» EXTRACTED TEXT
━━━━

Posted: 11/16/05 15:57, Edited: 05/26/13 11:25

by Dave Mindeman

The latest in the administration's explanations of policy is, again, a technicality. A BBC reporter documented the use of white phosphorus by American forces at Fallujah. This was, at first, denied completely by the Pentagon; but then that denial was retracted when an Italian news documentary caught its use on video. The next round from Pentagon apologists is that this weapon is "not illegal".

White phosphous is an "incendiary" weapon. It bursts into flames when in contact with enough oxygen. It also turns out to be a powerful chemical weapon when it comes in contact with human flesh. It begins to burn on contact and quickly eats through all layers of skin, right to the bone. It is painful and hideous.

Again, our Pentagon at first talked of its use as only for "illumination" or "target marking"; then when confronted with the truth, it is "legal" to be used against enemy combatants as a conventional weapon -- but it is not classified as chemical.

The British defense policy states.."the use of white phosphorus was permitted in battle in cases where there were no civilians near the target area".

At the battle of Fallujah, the problem was civilians were completely mixed with the enemy; yet, white phosphorus was still used.

So, again, we are technically legal on use of chemical weapons. Just as we are technically legal on use of torture. We seem to be "technically legal" on a number of fronts. Technicalities abound for holding prisoners indefinitely; for our ways of extracting information; for counting the number of Iraqi troops ready for service; for the Iraqi definition of democracy; or for our legal excuses for invasion of Iraq in the first place.

Pretty soon, the technical assault will continue -- on our right to privacy, our right to dissent, and of course we already have a technical assault on the truth which has been going on since that "technical" election of 2000.

━━━━

» SET OF TASKS
1 > Condense the paragraph of the commentary on white phosphorus at Fallujah that begins "The latest in the administration's explanations" into two sentences, keeping its main facts.
2 > Copy, word for word, the passage of the commentary on white phosphorus at Fallujah between "Again, our Pentagon" and "was still used.", inclusive.

» MATERIAL
━━━━

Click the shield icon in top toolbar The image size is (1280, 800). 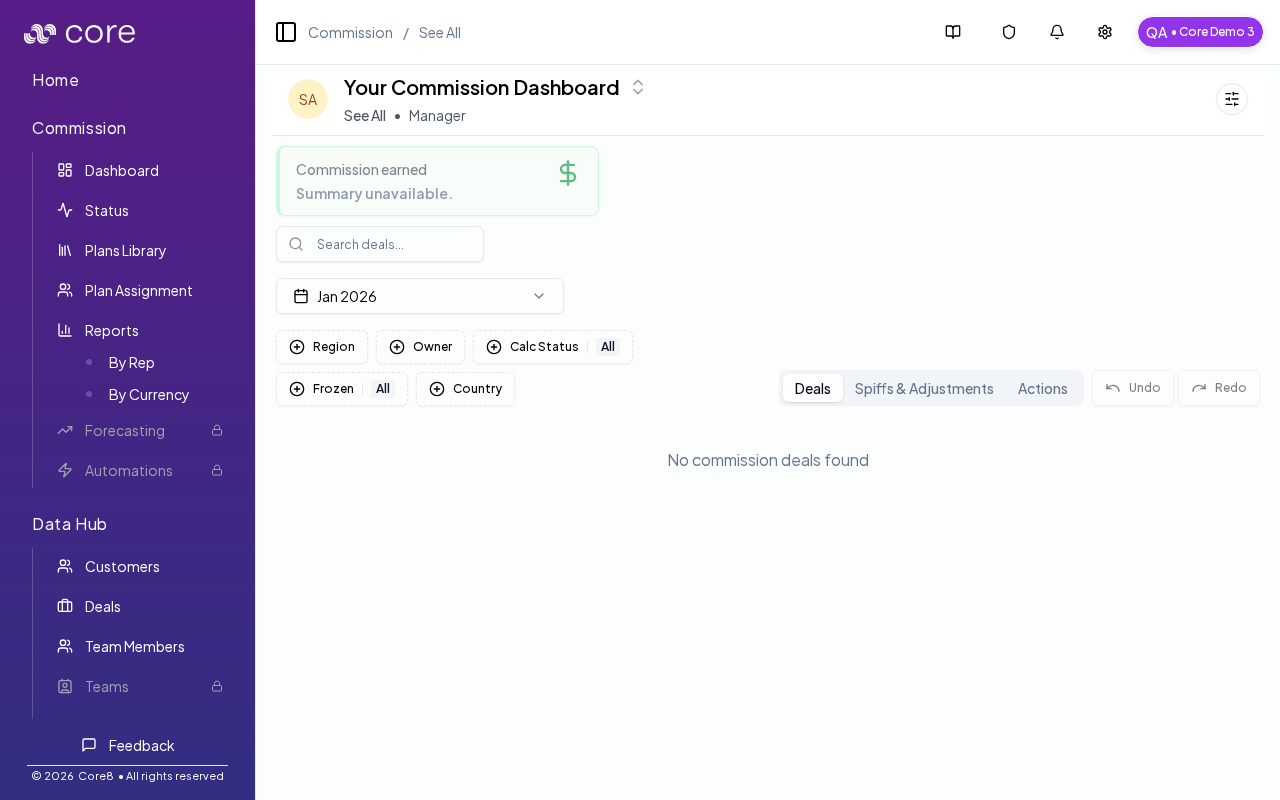[1008, 32]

━━━━

» FULL SOLUTIONS
1 > According to the author, the administration's latest explanation of policy again rests on a technicality: after a BBC reporter documented American forces using white phosphorus at Fallujah, the Pentagon first denied it and then retracted the denial once an Italian news documentary caught its use on video. Pentagon apologists now claim the weapon is "not illegal."

2 >
Again, our Pentagon at first talked of its use as only for "illumination" or "target marking"; then when confronted with the truth, it is "legal" to be used against enemy combatants as a conventional weapon -- but it is not classified as chemical.

The British defense policy states.."the use of white phosphorus was permitted in battle in cases where there were no civilians near the target area".

At the battle of Fallujah, the problem was civilians were completely mixed with the enemy; yet, white phosphorus was still used.